3. The method of claim 1 for improving the reconstruction quality of spatially scalable coded video in packet loss networks, wherein: the motion feature refers to an image feature including motion information between previous and next frame images.

4. The feature-fused image feature of claim 3, which has not yet utilized a higher resolution frame, wherein: the motion characteristics are acquired by a circulating network.

5. The feature-fused image feature of claim 4, which has not yet utilized a higher resolution frame, wherein: the circulating network is a second CNN network, and the second CNN network is used for realizing motion feature extraction and fusion.

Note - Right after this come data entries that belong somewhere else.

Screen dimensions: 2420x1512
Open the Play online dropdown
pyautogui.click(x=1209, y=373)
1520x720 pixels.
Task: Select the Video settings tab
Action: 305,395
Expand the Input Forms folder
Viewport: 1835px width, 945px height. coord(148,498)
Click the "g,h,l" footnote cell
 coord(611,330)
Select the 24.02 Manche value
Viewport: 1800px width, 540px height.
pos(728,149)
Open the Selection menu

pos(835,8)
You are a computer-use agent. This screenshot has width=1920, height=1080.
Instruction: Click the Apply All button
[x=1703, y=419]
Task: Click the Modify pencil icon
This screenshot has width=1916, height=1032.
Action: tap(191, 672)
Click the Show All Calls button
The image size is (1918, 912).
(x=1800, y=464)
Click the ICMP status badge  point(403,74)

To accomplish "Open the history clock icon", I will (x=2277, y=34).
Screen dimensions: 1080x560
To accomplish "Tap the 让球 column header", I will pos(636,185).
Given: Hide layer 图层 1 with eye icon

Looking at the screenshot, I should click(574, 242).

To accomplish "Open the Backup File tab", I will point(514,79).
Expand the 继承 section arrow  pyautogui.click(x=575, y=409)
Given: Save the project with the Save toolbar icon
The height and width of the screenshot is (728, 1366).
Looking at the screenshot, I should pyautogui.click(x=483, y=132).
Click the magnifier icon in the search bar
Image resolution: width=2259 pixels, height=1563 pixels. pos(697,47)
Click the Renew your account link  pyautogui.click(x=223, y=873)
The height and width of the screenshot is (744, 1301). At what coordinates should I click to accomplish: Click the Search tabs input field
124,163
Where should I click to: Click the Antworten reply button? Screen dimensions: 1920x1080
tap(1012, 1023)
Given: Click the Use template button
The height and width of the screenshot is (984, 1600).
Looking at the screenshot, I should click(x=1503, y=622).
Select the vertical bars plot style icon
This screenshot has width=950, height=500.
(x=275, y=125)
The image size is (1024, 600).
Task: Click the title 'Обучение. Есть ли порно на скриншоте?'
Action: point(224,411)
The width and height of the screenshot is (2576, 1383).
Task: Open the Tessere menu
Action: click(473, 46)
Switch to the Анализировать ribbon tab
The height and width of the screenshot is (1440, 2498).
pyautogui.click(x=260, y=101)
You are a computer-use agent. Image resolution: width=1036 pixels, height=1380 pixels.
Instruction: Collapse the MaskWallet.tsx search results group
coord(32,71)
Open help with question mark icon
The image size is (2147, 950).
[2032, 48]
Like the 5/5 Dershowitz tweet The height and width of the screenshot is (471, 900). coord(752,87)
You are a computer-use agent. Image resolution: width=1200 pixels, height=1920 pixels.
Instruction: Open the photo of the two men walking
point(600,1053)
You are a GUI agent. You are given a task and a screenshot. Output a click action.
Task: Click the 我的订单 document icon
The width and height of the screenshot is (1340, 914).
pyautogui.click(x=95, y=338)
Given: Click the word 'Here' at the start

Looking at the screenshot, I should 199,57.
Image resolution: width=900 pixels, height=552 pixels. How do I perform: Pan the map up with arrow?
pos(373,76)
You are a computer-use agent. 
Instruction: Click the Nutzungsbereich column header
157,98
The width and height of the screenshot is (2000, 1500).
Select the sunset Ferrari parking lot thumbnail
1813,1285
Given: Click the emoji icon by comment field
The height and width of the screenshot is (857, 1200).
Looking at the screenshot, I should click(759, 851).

6. The method of claim 1 for improving the reconstruction quality of spatially scalable coded video in packet loss networks, wherein: in S3, the motion feature and the preliminary image feature are fused by a feature fusion module, where the feature fusion module mainly includes two resblocks, and an overall structure adopts a residual error concept.

7. The method of claim 1 for improving the reconstruction quality of spatially scalable coded video in packet loss networks, wherein: in S4, inputting all the obtained fusion features and the preliminary image features into a third CNN network together to obtain a high-quality high-resolution image; the third network is a single-layer network and is used for final image restoration.

8. A computer device comprising a memory, a processor and a computer program stored on the memory and executable on the processor, wherein the program when executed by the processor is operable to perform the method of any of claims 1 to 7.